After a series of setbacks in its hunt for ovarian cancer drugs, Sanofi ($SNY) has struck a three-year partnership deal with the Curie Institute in France that brings scientists back to the molecular drawing board to find new drug targets for the disease.
The Paris-based drug giant and Curie plan to team up on basic research of ovary tumors. They aim to compare molecular differences between ovarian tumor samples and healthy tissue from the same patients with the hope of identifying targets for future drug development. It often takes more than 10 years from the point of target discovery to completing development of a new drug, so this marks an investment in the future of Sanofi's drug pipeline. It's not disclosing financial details, though.
Sanofi has some incentive to begin a drug hunt from scratch after falling short in clinical trials of compounds against ovarian cancer, which is typically treated with chemotherapy and surgery. The drugmaker slammed the brakes on development of ombrabulin for ovarian cancer after the drug candidate failed to pass muster in an interim review of a midstage study. Sanofi also whiffed in a study of its candidate iniparib in ovarian cancer. And though Zaltrap won approval for colon cancer, Sanofi produced only mixed results in using the drug to combat ovarian tumors.
In the search for new ideas, Sanofi and other large drugmakers have headed back to basic research labs in academia. Just this week AstraZeneca ($AZN), which has suffered from its own R&D setbacks, forged an alliance in oncology with Cancer Research UK. Under the pact with Curie Institute, where 1,200 researchers have built expertise in cancer biology, Sanofi gets access to scientific knowledge and technologies that may not exist inside its own organization.
"We hope this type of long-term collaboration will ultimately open up perspectives for new therapeutic options for women with this disease," stated Dr.

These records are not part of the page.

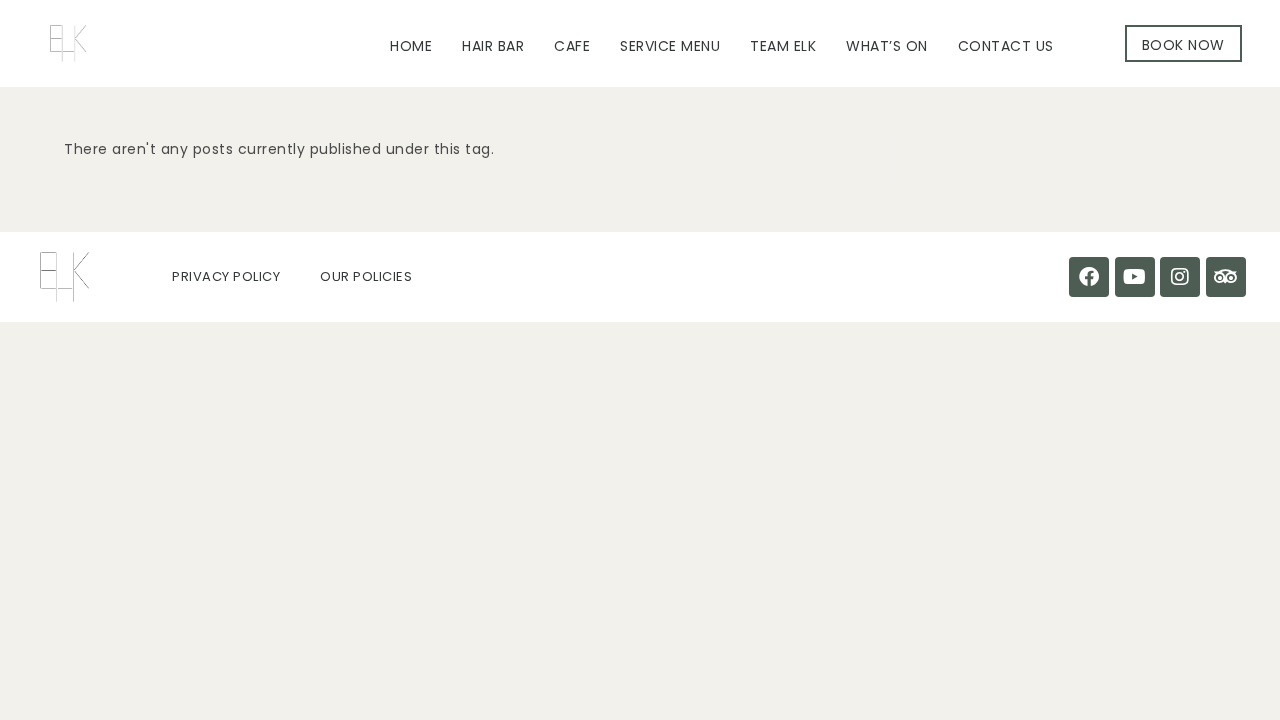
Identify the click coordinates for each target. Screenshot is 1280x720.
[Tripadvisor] (1226, 277)
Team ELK (783, 46)
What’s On (887, 46)
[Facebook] (1089, 277)
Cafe (572, 46)
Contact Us (1006, 46)
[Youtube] (1135, 277)
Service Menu (670, 46)
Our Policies (366, 276)
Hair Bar (493, 46)
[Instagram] (1180, 277)
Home (411, 46)
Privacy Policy (226, 276)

Debasish Roychowdhury, head of Sanofi Oncology. "It will combine the accumulated knowledge on ovarian cancer gathered over many years by oncologists and biologists at the Institut Curie with the expertise of researchers from Sanofi's research and product development teams."
Sanofi R&D chief Elias Zerhouni has talked up the importance of his researchers translating discoveries from the lab bench to a patient's bedside, and this collaboration with Curie gives the company a chance to do just that.